▶ [Exercise description] Render everything from the line containing "Viewport: 1072px width, 494px height." down to the end of the data as a JSON list of strings, one string per line, with blank lines and pictures omitted.

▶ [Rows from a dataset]
::::
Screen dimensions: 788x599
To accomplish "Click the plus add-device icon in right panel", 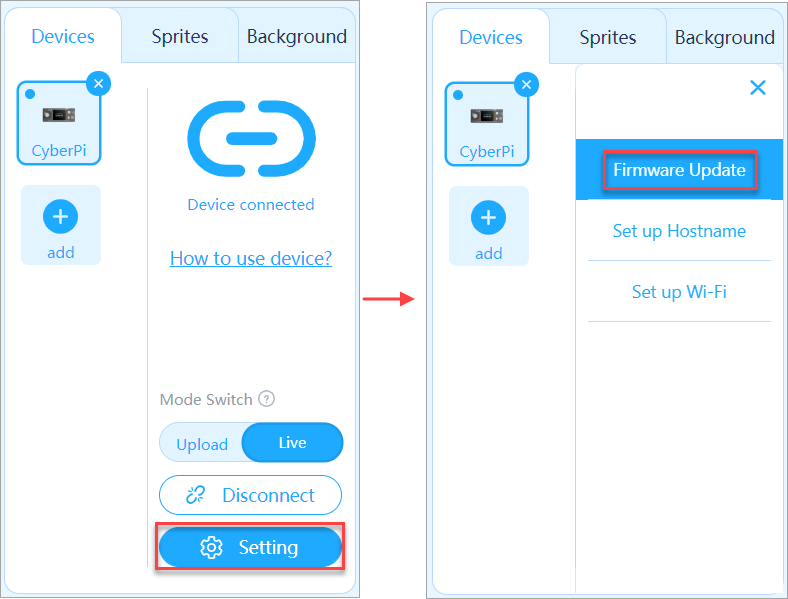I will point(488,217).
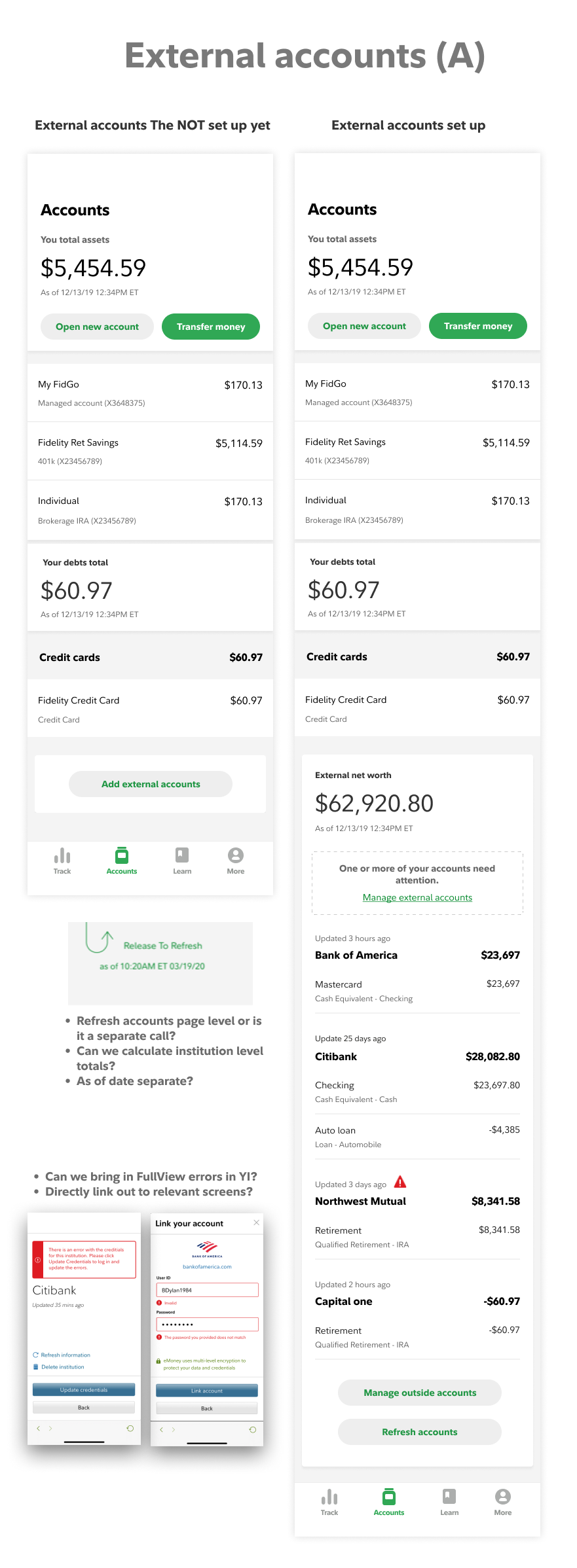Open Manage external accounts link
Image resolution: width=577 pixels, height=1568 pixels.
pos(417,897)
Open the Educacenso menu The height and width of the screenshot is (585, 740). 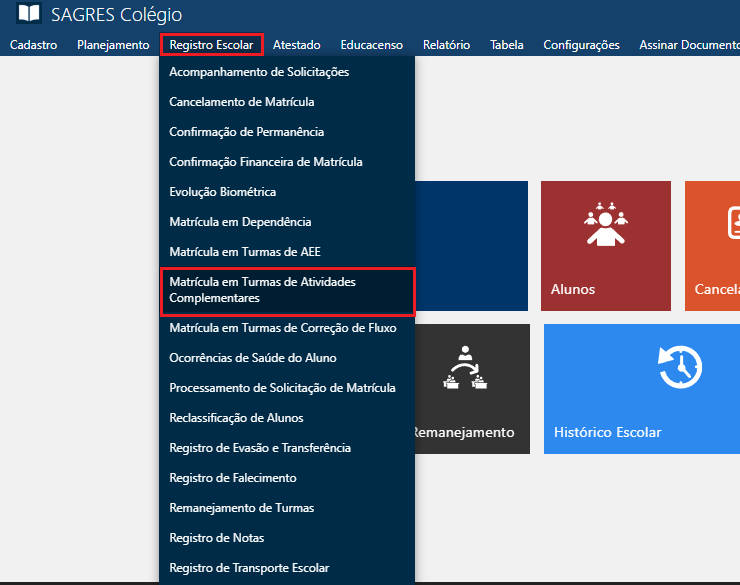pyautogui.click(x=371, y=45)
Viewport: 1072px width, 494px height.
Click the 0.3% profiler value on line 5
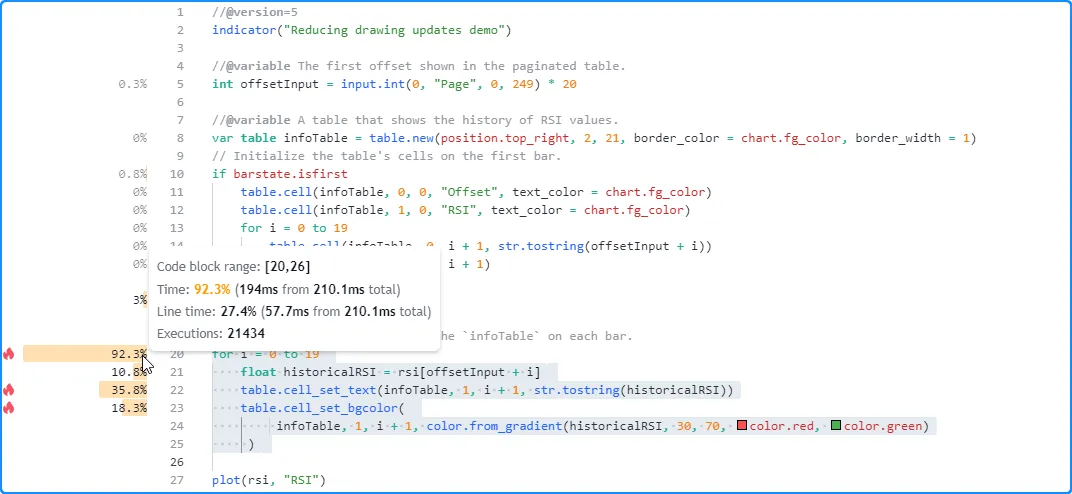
::::
▶ [Expected answer]
[
  "Viewport: 1072px width, 494px height.",
  "Click the 0.3% profiler value on line 5"
]